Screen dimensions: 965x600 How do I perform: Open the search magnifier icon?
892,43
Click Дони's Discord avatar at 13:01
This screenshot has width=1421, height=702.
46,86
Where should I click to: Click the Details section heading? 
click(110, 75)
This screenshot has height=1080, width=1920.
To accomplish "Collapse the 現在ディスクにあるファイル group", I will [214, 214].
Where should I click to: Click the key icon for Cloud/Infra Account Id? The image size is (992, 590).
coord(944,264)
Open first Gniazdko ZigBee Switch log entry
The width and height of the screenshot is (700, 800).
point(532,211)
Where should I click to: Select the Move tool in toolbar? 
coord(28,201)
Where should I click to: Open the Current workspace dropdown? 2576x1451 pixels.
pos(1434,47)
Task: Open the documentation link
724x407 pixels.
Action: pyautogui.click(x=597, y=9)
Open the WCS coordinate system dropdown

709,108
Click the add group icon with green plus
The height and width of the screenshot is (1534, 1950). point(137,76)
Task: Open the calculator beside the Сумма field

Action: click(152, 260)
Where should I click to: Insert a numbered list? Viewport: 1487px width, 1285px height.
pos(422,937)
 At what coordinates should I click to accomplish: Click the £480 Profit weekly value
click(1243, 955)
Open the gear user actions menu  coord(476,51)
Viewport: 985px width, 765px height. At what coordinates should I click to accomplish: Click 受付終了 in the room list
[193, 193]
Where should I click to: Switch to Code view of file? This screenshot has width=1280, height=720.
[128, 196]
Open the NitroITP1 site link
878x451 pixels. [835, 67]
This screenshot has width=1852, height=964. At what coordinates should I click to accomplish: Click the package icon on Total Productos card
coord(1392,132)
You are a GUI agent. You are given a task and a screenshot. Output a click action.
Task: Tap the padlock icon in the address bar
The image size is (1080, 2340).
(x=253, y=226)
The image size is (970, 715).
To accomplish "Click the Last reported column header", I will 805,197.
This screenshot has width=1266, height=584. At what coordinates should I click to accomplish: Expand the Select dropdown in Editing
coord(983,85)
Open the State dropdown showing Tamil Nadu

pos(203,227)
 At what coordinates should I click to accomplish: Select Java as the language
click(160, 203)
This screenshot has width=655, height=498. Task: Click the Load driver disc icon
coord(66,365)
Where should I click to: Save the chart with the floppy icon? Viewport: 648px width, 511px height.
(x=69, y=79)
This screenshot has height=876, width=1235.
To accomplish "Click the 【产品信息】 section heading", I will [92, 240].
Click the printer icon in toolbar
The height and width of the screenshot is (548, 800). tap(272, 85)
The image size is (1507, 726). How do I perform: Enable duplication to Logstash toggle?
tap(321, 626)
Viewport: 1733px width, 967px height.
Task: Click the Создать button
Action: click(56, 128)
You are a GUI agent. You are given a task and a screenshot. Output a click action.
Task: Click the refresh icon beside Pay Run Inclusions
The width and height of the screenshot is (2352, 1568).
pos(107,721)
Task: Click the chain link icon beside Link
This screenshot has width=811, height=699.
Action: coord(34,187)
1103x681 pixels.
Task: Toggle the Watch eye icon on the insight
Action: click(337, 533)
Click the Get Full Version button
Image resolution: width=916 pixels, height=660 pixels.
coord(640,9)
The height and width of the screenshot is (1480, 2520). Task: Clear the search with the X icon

···

» **Your objective**: Please copy out all of the material above, word for word, keeping every line.

» **Complete answer**:
Screen dimensions: 965x600 How do I perform: Open the search magnifier icon?
892,43
Click Дони's Discord avatar at 13:01
This screenshot has width=1421, height=702.
46,86
Where should I click to: Click the Details section heading? 
click(110, 75)
This screenshot has height=1080, width=1920.
To accomplish "Collapse the 現在ディスクにあるファイル group", I will [214, 214].
Where should I click to: Click the key icon for Cloud/Infra Account Id? The image size is (992, 590).
coord(944,264)
Open first Gniazdko ZigBee Switch log entry
The width and height of the screenshot is (700, 800).
point(532,211)
Where should I click to: Select the Move tool in toolbar? 
coord(28,201)
Where should I click to: Open the Current workspace dropdown? 2576x1451 pixels.
pos(1434,47)
Task: Open the documentation link
724x407 pixels.
Action: pyautogui.click(x=597, y=9)
Open the WCS coordinate system dropdown

709,108
Click the add group icon with green plus
The height and width of the screenshot is (1534, 1950). point(137,76)
Task: Open the calculator beside the Сумма field

Action: click(152, 260)
Where should I click to: Insert a numbered list? Viewport: 1487px width, 1285px height.
pos(422,937)
 At what coordinates should I click to accomplish: Click the £480 Profit weekly value
click(1243, 955)
Open the gear user actions menu  coord(476,51)
Viewport: 985px width, 765px height. At what coordinates should I click to accomplish: Click 受付終了 in the room list
[193, 193]
Where should I click to: Switch to Code view of file? This screenshot has width=1280, height=720.
[128, 196]
Open the NitroITP1 site link
878x451 pixels. [835, 67]
This screenshot has width=1852, height=964. At what coordinates should I click to accomplish: Click the package icon on Total Productos card
coord(1392,132)
You are a GUI agent. You are given a task and a screenshot. Output a click action.
Task: Tap the padlock icon in the address bar
The image size is (1080, 2340).
(x=253, y=226)
The image size is (970, 715).
To accomplish "Click the Last reported column header", I will 805,197.
This screenshot has width=1266, height=584. At what coordinates should I click to accomplish: Expand the Select dropdown in Editing
coord(983,85)
Open the State dropdown showing Tamil Nadu

pos(203,227)
 At what coordinates should I click to accomplish: Select Java as the language
click(160, 203)
This screenshot has width=655, height=498. Task: Click the Load driver disc icon
coord(66,365)
Where should I click to: Save the chart with the floppy icon? Viewport: 648px width, 511px height.
(x=69, y=79)
This screenshot has height=876, width=1235.
To accomplish "Click the 【产品信息】 section heading", I will [92, 240].
Click the printer icon in toolbar
The height and width of the screenshot is (548, 800). tap(272, 85)
The image size is (1507, 726). How do I perform: Enable duplication to Logstash toggle?
tap(321, 626)
Viewport: 1733px width, 967px height.
Task: Click the Создать button
Action: click(56, 128)
You are a GUI agent. You are given a task and a screenshot. Output a click action.
Task: Click the refresh icon beside Pay Run Inclusions
The width and height of the screenshot is (2352, 1568).
pos(107,721)
Task: Click the chain link icon beside Link
This screenshot has width=811, height=699.
Action: coord(34,187)
1103x681 pixels.
Task: Toggle the Watch eye icon on the insight
Action: click(337, 533)
Click the Get Full Version button
Image resolution: width=916 pixels, height=660 pixels.
coord(640,9)
The height and width of the screenshot is (1480, 2520). Task: Clear the search with the X icon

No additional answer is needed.